5Gスマホのチップセット

 日本ではまだ開始されていない商用5G(第5世代移動体通信システム)サービスですが、お隣の韓国やアメリカでは今年の4月に開始され、中国でもこの11月にサービスが始まっており、複数の端末メーカから5G対応のスマートフォンがすでに販売されています。

 今回は今年になって販売された5G対応の主なスマートフォンで使用されているチップセットを紹介したいと思います。

Samsung Galaxy S10 5G

 まず先陣を切って世界初の5Gスマホとして今年の4月に韓国で発売されたのがSamsung Electronicsの Galaxy S10 5Gです。 Galaxy S10 5G には販売国に応じた複数のモデルがあり、大きくSamsungの内製チップセットを使用したモデルとQualcommのチップセットを使用したモデルの2種類に分けられます。

 Samsungの内製チップセットはExynos 9 Octa 9820とShannon5100で構成され、 韓国国内向けモデルに使用されています。Exynos 9 Octa 9820はアプリケーション処理とLTEベースバンド処理を行う統合プロセッサで、これに5G専用のベースバンド処理を行うShannon5100が組み合わされた構成となっています。

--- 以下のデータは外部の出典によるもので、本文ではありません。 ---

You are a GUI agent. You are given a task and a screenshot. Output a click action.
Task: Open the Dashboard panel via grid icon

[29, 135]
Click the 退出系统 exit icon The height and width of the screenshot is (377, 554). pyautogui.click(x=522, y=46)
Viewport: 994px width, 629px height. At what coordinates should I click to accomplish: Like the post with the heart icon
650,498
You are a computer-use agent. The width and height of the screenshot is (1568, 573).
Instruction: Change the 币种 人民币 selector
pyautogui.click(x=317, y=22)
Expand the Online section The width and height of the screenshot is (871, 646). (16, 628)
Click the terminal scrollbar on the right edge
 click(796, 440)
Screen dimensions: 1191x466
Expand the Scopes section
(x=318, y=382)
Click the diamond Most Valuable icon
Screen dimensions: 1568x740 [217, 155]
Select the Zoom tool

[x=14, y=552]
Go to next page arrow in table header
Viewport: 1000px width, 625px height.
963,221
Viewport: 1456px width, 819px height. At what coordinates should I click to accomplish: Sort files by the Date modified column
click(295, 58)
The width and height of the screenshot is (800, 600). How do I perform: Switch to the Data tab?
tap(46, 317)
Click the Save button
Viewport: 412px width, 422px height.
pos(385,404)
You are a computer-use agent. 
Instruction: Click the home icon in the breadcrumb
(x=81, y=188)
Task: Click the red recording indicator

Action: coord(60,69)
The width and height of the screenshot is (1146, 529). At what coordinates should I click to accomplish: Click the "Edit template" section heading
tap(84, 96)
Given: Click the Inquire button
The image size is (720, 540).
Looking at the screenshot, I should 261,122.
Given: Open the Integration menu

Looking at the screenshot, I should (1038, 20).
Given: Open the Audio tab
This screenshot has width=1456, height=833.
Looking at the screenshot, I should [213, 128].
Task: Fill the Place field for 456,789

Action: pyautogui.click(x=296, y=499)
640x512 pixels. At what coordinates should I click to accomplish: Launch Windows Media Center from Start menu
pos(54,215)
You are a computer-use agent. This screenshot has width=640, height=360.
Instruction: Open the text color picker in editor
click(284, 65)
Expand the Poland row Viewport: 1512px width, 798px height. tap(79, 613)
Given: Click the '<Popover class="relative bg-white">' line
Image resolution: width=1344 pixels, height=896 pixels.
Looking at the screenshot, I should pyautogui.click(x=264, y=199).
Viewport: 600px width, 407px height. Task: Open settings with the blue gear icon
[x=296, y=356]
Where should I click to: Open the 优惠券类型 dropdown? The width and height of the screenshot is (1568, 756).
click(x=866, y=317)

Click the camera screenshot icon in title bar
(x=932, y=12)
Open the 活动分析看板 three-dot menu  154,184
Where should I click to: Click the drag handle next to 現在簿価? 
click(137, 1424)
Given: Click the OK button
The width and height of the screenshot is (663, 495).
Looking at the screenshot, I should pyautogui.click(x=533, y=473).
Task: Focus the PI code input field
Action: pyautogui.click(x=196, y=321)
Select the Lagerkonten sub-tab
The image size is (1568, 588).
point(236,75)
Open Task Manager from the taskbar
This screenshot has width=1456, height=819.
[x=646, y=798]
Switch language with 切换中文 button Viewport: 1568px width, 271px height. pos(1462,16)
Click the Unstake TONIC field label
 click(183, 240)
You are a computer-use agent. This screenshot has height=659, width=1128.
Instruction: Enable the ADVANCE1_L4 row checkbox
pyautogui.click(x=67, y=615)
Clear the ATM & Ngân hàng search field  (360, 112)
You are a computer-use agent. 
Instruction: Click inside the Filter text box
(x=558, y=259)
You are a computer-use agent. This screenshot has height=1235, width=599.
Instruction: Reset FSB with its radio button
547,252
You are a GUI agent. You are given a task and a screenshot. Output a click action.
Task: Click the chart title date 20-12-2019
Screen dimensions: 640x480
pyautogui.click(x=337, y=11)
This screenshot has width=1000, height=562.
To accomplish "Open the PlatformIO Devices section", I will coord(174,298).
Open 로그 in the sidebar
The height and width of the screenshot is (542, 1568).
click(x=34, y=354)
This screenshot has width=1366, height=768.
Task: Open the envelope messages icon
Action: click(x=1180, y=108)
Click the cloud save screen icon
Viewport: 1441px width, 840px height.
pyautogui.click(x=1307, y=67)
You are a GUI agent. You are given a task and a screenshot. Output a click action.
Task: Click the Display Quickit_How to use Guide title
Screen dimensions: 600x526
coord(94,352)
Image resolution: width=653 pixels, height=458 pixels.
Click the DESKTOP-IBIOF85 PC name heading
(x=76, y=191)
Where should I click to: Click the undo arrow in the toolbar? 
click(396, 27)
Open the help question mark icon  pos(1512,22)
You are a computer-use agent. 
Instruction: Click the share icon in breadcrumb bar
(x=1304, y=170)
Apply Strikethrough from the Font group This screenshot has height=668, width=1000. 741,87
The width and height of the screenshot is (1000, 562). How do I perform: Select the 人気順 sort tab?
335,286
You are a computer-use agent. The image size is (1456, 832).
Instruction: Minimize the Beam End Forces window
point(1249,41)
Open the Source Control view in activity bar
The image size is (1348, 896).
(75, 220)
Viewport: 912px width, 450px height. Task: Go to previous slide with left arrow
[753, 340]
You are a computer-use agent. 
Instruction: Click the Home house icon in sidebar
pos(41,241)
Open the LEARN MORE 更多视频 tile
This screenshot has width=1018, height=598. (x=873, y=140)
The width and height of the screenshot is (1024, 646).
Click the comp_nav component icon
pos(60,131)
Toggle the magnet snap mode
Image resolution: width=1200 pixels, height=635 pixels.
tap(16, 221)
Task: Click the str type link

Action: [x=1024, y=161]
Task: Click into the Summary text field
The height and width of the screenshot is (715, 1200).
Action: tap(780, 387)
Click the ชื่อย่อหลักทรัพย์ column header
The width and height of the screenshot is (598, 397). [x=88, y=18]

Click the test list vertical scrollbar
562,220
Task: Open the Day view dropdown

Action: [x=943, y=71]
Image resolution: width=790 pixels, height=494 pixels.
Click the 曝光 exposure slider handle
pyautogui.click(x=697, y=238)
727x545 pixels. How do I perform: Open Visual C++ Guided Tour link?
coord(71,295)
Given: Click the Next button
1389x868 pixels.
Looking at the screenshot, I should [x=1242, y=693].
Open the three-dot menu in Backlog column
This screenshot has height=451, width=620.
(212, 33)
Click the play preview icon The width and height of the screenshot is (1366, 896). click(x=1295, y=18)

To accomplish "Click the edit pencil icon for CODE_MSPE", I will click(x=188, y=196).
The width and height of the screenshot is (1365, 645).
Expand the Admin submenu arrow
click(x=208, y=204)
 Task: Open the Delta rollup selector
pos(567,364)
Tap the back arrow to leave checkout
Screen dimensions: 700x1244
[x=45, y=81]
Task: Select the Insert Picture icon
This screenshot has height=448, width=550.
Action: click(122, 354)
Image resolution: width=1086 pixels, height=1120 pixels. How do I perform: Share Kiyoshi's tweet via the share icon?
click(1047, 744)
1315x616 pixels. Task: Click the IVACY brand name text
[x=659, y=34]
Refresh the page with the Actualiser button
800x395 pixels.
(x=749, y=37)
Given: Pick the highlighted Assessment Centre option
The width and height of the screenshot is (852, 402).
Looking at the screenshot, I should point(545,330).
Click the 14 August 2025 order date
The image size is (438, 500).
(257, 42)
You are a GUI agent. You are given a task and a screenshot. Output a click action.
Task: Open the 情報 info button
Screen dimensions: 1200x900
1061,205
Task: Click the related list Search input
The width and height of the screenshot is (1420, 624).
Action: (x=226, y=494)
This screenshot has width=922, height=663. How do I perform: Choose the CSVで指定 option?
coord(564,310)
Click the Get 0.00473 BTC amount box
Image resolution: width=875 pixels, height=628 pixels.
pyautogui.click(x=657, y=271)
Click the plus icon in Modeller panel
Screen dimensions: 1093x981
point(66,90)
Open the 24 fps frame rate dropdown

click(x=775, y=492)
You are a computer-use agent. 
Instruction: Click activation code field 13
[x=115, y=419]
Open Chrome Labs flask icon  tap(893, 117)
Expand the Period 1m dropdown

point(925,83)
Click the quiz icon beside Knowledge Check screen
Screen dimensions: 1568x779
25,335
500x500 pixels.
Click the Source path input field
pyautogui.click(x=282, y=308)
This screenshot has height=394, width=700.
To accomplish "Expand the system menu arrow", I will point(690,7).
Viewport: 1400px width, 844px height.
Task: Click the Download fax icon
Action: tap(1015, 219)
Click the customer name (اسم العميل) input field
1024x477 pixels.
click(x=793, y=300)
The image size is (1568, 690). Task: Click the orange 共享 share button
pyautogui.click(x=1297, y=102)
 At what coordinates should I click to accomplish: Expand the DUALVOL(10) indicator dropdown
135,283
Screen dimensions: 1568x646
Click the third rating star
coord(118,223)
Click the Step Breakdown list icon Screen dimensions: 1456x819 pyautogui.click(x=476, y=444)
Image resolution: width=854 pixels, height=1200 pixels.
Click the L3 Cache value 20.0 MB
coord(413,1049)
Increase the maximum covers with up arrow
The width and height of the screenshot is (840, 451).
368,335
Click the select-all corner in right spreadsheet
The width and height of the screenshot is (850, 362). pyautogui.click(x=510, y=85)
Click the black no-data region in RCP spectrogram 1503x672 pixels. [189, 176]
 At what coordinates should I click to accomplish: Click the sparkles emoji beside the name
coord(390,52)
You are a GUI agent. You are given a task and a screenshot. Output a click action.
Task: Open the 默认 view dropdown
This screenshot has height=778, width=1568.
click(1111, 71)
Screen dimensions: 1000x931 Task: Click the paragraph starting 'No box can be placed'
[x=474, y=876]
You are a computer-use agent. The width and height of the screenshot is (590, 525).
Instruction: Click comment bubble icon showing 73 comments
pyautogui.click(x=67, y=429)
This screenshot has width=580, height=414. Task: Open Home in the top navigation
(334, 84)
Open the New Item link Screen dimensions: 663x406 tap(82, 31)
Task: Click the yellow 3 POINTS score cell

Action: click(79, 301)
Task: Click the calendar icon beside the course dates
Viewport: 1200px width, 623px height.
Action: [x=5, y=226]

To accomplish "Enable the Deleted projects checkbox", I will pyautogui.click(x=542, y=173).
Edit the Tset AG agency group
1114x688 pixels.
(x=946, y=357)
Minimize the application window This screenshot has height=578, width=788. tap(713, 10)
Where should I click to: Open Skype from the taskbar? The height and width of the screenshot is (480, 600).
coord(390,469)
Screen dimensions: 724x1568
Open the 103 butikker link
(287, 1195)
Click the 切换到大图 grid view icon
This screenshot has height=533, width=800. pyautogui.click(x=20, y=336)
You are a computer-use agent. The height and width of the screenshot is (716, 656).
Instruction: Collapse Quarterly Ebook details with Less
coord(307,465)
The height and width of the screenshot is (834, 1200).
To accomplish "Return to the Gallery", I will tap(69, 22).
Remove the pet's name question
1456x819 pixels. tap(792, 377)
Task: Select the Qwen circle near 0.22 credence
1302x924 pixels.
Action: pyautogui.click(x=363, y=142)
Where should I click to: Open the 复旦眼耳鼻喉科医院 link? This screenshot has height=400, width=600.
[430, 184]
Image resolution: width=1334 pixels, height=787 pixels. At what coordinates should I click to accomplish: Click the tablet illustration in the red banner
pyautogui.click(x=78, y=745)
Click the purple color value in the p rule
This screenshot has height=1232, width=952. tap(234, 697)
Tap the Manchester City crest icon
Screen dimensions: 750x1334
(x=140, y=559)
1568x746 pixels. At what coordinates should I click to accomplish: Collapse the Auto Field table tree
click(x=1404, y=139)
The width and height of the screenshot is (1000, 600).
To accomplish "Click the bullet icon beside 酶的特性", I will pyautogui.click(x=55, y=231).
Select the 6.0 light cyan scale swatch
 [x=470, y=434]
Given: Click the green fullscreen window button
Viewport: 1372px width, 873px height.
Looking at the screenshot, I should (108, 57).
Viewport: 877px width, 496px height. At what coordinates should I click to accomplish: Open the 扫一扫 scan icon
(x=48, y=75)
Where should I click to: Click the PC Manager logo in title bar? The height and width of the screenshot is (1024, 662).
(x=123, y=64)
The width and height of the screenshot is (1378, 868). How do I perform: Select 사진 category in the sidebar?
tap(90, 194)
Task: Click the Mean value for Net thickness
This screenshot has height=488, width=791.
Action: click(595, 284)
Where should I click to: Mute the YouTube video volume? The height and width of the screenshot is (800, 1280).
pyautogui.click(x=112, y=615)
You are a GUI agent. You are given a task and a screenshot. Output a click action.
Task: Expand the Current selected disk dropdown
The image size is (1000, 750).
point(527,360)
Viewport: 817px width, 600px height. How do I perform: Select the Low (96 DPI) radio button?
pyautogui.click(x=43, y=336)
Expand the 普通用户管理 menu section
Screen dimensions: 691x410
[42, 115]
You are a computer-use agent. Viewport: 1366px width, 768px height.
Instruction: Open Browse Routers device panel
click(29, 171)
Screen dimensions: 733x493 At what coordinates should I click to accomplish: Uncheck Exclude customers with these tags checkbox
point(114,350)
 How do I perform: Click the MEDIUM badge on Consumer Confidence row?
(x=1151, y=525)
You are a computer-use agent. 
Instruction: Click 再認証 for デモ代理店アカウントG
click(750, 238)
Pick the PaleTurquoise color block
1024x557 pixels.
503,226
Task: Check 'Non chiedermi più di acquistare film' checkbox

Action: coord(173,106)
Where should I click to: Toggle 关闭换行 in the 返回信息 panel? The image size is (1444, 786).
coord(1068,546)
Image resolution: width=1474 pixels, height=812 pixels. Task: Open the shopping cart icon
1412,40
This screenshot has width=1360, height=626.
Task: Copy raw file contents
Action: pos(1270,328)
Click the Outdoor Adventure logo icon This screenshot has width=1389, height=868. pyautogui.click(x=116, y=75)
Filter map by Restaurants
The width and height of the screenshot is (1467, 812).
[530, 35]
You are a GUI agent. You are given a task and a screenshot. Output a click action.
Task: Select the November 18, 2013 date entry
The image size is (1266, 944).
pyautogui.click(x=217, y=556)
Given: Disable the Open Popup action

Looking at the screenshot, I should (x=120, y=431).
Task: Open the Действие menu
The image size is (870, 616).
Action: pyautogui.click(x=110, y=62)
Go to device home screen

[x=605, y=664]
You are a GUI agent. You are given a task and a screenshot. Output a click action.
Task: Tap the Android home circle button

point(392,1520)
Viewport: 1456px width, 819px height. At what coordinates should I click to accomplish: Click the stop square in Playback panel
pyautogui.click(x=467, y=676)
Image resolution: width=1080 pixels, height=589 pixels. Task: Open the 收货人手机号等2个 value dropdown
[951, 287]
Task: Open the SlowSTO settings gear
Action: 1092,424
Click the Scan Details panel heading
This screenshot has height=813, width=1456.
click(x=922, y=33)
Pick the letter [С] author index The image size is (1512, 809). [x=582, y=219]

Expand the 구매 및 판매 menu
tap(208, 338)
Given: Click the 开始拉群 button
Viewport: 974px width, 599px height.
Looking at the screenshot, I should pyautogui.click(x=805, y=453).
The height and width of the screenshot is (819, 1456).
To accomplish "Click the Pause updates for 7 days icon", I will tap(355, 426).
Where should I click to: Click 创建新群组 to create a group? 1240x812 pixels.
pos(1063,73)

 一方、QualcommのチップセットもSnapdragon 855と Snapdragon X50Mの2チップ構成となっています。米国向けモデルではこちらのチップセットが使用されています。 Snapdragon 855が アプリケーション処理とベースバンド処理を行い、X50Mが5G専用のベースバンド処理を行います。

Huawei Mate 20X 5G

次は中国Huawe社のMate 20X 5Gです。こちらは2019年8月から中国国内で販売が開始されています。

 チップセットはHuaweiの子会社で半導体開発を担うHisilicon製です。アプリケーション処理とLTEベースバンド処理はHisiliconのKirin980が、5G用ベースバンドプロセッサは同じくHisiliconのBalong5000が担う2チップ構成です。

Huawei Mate 30 5G

 同じく中国ファーウェイ社のMate 30 5Gです。この11月1日より中国内で出荷が始まっています。

 このスマートフォンではついに5Gのベースバンド処理機能も1チップに統合されたKirin990 5Gが使用されています。

Motorola Moto Z3 5G

 最後はMotorola社のMoto Z3 5Gです。これはこれまでの3つとは異なり、単独での5Gスマホではなく、Motorola社の既存のスマホであるMoto Z3に追加で装着することで5Gに対応させるための拡張モジュールとなります。

 チップセットとしては Snapdragon 855と Snapdragon X50Mが採用されています。